§ Description of the task
Exactly the lines from the line containing "Where should I" through the final line of the entries below must be returned, and only those, without pictures.

—————

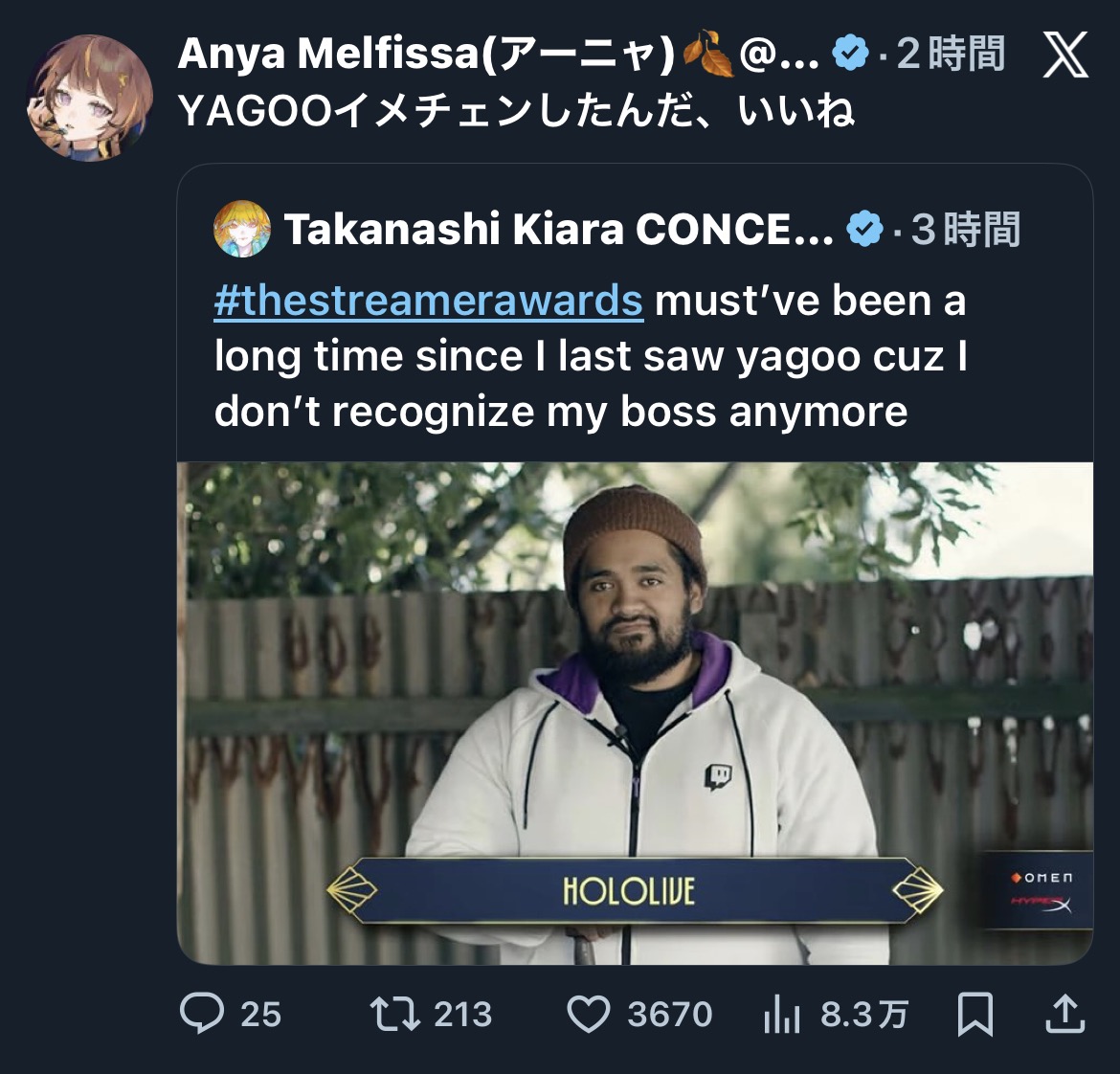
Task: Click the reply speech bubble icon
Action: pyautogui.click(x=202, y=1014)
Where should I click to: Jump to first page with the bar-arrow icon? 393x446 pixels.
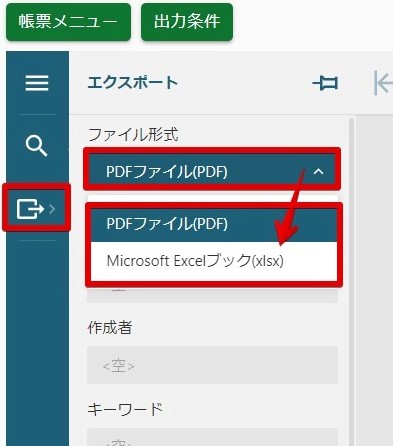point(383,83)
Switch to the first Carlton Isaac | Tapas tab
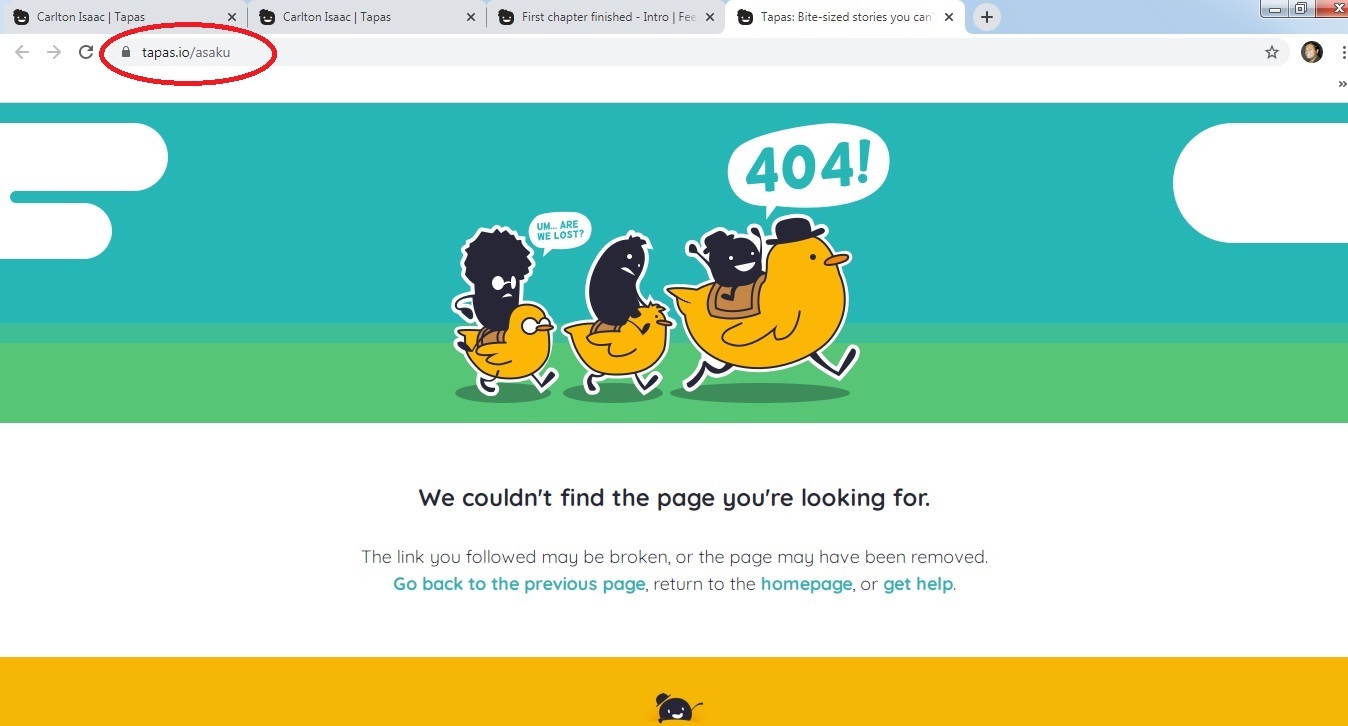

—————

§ Exercise solution
Where should I click to: Jump to first page with the bar-arrow icon? 393x446 pixels.
point(383,83)
Switch to the first Carlton Isaac | Tapas tab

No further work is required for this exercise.